The task -
After locating the line with "The height and width of the screenshot is (1774, 1988)." in the data that follows, return it and every later line exactly, up to and including the line with "Task: Open the Settings tab".

....

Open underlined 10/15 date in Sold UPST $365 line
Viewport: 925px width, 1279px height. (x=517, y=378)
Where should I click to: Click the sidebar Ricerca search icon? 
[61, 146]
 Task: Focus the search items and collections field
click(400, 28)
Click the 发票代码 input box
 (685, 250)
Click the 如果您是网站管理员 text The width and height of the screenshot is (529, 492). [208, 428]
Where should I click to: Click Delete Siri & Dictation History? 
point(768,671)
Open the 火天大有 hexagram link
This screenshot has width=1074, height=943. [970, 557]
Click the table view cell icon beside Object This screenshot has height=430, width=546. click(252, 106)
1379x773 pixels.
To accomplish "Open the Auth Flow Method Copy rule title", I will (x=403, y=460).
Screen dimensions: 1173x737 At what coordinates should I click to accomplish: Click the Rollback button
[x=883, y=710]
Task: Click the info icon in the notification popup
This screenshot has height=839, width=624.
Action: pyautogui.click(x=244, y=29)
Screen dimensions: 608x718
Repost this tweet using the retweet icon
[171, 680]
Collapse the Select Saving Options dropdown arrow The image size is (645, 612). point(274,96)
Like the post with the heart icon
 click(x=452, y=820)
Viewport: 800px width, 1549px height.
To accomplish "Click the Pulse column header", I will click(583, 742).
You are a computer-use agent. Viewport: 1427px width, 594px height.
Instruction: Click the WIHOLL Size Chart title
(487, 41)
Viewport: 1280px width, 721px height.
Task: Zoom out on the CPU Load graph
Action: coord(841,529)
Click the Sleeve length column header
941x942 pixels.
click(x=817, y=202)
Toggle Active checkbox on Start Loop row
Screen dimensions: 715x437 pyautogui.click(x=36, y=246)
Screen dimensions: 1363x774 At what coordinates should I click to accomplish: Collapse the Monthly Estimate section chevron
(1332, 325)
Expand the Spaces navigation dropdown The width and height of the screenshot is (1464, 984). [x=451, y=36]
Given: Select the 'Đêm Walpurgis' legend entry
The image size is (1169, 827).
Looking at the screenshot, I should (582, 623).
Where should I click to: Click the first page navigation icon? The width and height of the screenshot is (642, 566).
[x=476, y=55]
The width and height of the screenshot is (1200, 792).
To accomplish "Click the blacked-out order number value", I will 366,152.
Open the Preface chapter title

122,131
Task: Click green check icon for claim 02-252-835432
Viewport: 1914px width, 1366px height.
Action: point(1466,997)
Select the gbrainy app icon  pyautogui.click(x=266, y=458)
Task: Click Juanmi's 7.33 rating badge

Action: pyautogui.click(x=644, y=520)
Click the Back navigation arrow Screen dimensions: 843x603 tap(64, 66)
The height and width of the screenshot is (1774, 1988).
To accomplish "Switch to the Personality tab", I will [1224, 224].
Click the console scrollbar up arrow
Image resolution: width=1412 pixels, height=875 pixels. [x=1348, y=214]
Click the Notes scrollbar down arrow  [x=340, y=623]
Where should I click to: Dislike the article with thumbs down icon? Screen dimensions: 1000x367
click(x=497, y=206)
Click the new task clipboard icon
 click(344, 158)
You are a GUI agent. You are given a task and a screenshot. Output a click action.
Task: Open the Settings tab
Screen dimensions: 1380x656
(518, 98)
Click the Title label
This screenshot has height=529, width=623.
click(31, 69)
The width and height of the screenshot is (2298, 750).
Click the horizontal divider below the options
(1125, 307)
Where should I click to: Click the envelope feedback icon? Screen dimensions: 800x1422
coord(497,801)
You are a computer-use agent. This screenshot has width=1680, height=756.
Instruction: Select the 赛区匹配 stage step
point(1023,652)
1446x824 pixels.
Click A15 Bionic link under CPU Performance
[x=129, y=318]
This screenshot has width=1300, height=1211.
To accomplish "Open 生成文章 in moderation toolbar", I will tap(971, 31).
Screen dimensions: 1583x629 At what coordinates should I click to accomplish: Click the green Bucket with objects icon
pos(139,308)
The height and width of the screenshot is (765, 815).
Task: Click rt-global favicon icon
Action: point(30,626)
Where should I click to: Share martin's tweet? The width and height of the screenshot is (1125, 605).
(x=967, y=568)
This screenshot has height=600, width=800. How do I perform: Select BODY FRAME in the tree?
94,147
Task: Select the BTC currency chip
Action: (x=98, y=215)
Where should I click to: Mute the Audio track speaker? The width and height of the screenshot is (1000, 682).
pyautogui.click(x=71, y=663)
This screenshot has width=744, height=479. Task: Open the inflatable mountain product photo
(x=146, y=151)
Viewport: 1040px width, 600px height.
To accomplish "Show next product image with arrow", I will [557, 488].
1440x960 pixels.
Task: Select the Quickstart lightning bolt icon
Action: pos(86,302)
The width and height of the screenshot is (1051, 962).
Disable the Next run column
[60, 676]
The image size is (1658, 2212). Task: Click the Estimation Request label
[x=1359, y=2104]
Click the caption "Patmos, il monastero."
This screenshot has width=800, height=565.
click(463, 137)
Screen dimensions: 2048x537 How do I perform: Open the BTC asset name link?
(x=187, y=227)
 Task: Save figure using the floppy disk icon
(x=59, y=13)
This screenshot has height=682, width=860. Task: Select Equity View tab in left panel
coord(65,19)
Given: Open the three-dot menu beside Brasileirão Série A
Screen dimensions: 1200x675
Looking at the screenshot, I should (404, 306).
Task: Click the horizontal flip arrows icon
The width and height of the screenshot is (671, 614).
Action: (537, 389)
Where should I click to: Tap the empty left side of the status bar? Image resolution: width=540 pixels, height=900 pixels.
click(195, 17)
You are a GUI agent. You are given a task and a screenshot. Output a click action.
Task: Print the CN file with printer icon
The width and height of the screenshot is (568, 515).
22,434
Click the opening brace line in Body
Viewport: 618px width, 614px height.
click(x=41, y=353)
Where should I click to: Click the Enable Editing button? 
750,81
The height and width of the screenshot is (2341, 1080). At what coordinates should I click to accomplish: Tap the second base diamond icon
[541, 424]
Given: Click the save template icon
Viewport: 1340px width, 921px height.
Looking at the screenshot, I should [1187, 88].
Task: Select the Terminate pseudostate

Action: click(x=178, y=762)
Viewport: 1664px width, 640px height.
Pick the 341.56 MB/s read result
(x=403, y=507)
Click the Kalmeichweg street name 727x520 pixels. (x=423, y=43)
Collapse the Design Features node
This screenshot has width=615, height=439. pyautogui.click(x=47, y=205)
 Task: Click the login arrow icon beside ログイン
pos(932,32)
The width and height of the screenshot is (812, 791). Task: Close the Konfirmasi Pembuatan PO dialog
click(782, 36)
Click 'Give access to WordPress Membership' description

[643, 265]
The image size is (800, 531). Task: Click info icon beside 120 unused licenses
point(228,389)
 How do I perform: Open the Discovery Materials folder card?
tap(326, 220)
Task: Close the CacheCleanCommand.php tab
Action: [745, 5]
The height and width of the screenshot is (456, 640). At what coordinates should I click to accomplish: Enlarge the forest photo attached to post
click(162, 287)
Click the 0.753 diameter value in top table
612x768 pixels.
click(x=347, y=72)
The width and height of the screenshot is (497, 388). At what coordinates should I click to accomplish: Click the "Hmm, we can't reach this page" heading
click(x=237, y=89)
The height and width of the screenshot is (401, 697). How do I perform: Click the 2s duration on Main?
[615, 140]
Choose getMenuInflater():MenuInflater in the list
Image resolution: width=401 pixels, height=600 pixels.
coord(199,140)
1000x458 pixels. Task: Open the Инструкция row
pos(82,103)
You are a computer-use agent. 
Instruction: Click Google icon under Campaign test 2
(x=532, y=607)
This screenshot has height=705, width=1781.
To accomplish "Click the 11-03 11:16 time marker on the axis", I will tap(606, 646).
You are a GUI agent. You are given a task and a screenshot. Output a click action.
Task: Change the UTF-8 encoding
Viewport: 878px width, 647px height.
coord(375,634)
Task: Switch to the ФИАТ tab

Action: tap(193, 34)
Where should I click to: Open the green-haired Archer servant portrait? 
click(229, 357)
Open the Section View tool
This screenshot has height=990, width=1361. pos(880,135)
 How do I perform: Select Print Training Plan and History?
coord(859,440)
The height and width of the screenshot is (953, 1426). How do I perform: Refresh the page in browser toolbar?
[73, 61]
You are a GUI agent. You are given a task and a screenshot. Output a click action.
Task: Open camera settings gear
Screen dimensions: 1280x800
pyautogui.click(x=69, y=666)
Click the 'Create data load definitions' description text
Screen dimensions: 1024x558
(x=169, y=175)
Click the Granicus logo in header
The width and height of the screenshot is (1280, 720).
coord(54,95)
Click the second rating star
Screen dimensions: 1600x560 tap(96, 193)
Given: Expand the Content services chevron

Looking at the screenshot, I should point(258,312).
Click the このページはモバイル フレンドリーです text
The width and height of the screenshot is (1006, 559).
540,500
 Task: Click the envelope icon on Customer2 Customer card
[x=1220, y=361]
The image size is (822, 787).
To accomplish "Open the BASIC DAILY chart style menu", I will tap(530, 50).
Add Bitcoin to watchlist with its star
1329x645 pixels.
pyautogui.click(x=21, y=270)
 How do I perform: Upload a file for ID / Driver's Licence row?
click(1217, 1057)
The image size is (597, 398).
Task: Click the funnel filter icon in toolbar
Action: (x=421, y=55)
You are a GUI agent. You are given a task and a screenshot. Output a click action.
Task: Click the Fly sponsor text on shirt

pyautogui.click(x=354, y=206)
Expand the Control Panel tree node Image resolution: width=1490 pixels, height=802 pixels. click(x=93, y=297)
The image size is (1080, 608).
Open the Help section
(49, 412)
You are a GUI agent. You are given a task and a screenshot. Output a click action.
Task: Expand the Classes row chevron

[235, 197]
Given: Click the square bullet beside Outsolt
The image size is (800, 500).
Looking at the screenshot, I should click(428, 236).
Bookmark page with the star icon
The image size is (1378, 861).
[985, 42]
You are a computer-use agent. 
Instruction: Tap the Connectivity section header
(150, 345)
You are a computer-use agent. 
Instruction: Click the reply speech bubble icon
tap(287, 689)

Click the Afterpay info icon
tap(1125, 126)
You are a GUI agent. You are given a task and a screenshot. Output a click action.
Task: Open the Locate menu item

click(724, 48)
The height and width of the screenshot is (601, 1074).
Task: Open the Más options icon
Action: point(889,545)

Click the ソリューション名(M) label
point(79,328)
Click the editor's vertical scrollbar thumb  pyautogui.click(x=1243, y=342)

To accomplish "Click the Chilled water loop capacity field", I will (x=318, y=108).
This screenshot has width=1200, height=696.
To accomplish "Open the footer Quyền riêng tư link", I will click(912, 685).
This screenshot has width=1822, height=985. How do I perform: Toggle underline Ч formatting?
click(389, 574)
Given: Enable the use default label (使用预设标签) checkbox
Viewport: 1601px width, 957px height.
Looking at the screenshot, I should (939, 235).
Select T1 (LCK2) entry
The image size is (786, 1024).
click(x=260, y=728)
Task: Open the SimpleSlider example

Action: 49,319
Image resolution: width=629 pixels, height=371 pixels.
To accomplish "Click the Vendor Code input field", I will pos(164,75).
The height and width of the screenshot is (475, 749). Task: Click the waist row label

....

Result of the task -
The height and width of the screenshot is (1774, 1988).
To accomplish "Switch to the Personality tab", I will [1224, 224].
Click the console scrollbar up arrow
Image resolution: width=1412 pixels, height=875 pixels. [x=1348, y=214]
Click the Notes scrollbar down arrow  [x=340, y=623]
Where should I click to: Dislike the article with thumbs down icon? Screen dimensions: 1000x367
click(x=497, y=206)
Click the new task clipboard icon
 click(344, 158)
You are a GUI agent. You are given a task and a screenshot. Output a click action.
Task: Open the Settings tab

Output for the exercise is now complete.